Exercise brief: Write out exactly the lines below that run from the one containing "The image size is (1200, 535)." through the one containing "Given: Select 死链提交 in the sidebar", both included, with no other lines.

[Stored data entries]
========

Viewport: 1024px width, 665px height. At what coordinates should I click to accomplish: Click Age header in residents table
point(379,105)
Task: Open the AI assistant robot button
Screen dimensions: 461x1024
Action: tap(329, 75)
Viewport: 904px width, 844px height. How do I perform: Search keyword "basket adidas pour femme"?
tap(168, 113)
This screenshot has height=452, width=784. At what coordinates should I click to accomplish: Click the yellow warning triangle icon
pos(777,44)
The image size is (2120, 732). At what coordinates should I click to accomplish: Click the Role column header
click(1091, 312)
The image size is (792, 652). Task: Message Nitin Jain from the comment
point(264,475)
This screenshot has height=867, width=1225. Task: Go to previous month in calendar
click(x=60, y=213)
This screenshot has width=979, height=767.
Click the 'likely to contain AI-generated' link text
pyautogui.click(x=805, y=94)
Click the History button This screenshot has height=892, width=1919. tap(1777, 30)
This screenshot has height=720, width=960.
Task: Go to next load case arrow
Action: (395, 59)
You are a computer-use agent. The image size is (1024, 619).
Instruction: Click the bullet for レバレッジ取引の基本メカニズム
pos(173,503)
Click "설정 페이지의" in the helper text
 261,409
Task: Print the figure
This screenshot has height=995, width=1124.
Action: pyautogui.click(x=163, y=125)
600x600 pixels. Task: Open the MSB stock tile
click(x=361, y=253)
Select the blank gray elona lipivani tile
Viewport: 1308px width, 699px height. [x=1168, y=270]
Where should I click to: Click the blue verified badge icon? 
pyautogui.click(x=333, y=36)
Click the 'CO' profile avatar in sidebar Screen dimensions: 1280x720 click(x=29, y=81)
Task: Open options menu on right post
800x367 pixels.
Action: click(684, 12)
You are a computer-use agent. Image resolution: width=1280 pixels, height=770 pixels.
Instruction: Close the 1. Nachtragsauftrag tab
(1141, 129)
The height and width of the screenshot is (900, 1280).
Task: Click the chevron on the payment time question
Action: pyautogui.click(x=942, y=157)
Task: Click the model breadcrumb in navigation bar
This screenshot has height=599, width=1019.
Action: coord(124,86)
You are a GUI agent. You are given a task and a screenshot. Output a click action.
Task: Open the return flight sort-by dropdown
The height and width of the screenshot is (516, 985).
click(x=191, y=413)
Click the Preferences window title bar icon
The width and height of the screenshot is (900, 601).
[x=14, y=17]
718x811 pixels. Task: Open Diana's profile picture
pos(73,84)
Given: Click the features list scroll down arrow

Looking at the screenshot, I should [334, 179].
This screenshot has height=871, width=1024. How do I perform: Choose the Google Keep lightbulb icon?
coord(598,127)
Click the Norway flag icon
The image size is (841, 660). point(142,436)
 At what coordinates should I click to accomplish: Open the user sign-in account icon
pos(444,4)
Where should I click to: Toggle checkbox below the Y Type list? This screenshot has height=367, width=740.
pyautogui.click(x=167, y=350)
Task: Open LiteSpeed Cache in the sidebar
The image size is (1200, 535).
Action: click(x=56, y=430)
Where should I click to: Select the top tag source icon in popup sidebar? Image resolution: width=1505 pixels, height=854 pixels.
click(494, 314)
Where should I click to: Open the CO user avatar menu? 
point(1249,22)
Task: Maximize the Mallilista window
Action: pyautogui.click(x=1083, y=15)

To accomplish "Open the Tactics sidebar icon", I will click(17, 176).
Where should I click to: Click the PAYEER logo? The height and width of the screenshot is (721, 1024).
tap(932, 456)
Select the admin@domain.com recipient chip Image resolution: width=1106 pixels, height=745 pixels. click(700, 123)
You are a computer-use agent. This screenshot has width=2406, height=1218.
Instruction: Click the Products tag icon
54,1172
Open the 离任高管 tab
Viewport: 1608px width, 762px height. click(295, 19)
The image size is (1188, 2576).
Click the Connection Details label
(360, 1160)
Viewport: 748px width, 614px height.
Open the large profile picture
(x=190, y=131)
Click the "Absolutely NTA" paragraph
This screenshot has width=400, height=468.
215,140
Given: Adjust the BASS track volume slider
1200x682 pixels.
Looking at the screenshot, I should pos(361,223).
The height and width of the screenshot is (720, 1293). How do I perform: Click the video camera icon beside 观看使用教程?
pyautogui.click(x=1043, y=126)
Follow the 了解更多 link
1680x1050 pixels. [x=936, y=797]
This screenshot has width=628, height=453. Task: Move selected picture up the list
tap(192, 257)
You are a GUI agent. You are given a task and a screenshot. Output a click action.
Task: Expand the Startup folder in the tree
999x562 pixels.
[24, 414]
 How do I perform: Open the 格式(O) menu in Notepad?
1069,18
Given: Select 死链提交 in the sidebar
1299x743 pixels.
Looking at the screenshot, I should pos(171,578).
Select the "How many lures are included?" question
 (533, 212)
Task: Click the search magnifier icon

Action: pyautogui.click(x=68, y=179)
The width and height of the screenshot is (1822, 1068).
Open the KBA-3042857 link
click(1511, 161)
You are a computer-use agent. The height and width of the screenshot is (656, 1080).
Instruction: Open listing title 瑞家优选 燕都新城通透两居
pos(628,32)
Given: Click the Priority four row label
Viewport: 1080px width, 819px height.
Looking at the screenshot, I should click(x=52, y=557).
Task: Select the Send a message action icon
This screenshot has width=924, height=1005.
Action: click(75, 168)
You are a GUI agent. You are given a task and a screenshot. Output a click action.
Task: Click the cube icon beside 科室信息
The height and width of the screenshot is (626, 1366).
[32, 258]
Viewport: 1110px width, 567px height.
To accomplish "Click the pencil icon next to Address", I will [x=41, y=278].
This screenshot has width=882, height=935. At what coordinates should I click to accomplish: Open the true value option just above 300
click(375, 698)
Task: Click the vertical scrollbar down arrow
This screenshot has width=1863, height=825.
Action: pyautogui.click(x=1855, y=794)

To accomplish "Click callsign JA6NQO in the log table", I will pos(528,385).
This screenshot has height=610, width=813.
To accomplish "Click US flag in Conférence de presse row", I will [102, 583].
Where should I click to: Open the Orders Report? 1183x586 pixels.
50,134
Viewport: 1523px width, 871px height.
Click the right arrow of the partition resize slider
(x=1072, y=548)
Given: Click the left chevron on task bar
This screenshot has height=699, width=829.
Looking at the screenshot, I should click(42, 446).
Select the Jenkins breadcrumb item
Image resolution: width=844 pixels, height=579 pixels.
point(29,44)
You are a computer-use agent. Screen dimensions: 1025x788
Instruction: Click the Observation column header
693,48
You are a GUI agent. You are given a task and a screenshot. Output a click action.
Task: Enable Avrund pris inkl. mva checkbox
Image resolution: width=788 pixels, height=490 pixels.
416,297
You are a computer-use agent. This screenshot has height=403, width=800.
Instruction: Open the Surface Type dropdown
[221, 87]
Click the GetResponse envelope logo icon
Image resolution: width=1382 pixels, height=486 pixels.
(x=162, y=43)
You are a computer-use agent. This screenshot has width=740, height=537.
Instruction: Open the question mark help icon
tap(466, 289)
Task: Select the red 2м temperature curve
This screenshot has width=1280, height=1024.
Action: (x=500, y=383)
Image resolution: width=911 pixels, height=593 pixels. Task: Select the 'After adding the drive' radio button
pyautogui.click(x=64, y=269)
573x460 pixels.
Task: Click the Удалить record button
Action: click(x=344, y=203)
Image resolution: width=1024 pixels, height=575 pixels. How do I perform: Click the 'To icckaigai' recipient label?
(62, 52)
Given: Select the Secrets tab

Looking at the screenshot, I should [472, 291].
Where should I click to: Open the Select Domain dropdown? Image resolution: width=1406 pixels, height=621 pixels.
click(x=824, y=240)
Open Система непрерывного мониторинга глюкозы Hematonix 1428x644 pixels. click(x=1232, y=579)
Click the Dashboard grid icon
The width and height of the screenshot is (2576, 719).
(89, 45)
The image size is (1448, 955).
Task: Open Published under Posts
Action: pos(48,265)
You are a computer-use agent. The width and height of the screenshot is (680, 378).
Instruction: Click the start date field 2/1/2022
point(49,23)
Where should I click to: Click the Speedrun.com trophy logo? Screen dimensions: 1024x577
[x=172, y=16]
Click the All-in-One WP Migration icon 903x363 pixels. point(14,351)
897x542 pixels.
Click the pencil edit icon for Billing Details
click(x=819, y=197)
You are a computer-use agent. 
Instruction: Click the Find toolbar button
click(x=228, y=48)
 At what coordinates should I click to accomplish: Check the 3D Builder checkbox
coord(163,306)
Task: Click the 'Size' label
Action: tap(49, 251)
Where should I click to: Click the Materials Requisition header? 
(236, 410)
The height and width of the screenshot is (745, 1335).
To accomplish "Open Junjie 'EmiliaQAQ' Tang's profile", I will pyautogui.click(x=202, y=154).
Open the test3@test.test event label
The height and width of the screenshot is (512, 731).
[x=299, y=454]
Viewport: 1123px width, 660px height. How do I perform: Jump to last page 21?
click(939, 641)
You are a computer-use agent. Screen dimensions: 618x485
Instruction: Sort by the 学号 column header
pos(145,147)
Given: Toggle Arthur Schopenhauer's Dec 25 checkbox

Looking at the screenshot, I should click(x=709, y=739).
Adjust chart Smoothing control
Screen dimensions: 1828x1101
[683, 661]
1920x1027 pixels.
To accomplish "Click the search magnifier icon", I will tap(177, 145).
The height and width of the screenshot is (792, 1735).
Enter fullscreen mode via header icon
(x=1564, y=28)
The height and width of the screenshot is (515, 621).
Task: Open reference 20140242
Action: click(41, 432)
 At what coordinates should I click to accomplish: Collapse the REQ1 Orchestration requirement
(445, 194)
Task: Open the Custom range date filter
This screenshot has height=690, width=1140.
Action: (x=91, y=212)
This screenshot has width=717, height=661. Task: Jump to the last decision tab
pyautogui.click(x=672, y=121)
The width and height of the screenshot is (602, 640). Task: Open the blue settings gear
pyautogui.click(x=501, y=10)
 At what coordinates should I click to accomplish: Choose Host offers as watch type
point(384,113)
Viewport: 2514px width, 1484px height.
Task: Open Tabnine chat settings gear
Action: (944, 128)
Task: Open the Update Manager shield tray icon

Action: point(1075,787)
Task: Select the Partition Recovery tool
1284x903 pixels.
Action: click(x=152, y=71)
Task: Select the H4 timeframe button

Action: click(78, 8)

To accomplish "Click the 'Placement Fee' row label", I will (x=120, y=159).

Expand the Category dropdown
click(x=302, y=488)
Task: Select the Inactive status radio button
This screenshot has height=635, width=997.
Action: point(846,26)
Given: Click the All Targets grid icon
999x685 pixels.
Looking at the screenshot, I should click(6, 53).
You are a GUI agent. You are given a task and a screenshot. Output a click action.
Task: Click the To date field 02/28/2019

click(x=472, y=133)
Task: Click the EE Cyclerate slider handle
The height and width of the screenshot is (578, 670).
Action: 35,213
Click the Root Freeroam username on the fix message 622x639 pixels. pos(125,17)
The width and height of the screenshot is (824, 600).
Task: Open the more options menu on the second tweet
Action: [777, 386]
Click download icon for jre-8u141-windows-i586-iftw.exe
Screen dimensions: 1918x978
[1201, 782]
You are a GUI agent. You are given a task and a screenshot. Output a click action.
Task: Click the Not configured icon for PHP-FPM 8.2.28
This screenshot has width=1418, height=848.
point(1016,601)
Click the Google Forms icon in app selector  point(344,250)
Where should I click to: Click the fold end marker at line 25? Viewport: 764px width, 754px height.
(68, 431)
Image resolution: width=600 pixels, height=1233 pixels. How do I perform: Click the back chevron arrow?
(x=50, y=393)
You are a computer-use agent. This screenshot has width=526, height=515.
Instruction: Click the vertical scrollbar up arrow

========

Answer section:
The image size is (1200, 535).
Action: click(x=56, y=430)
Where should I click to: Select the top tag source icon in popup sidebar? Image resolution: width=1505 pixels, height=854 pixels.
click(494, 314)
Where should I click to: Open the CO user avatar menu? 
point(1249,22)
Task: Maximize the Mallilista window
Action: pyautogui.click(x=1083, y=15)

To accomplish "Open the Tactics sidebar icon", I will click(17, 176).
Where should I click to: Click the PAYEER logo? The height and width of the screenshot is (721, 1024).
tap(932, 456)
Select the admin@domain.com recipient chip Image resolution: width=1106 pixels, height=745 pixels. click(700, 123)
You are a computer-use agent. This screenshot has width=2406, height=1218.
Instruction: Click the Products tag icon
54,1172
Open the 离任高管 tab
Viewport: 1608px width, 762px height. click(295, 19)
The image size is (1188, 2576).
Click the Connection Details label
(360, 1160)
Viewport: 748px width, 614px height.
Open the large profile picture
(x=190, y=131)
Click the "Absolutely NTA" paragraph
This screenshot has width=400, height=468.
215,140
Given: Adjust the BASS track volume slider
1200x682 pixels.
Looking at the screenshot, I should pos(361,223).
The height and width of the screenshot is (720, 1293). How do I perform: Click the video camera icon beside 观看使用教程?
pyautogui.click(x=1043, y=126)
Follow the 了解更多 link
1680x1050 pixels. [x=936, y=797]
This screenshot has width=628, height=453. Task: Move selected picture up the list
tap(192, 257)
You are a GUI agent. You are given a task and a screenshot. Output a click action.
Task: Expand the Startup folder in the tree
999x562 pixels.
[24, 414]
 How do I perform: Open the 格式(O) menu in Notepad?
1069,18
Given: Select 死链提交 in the sidebar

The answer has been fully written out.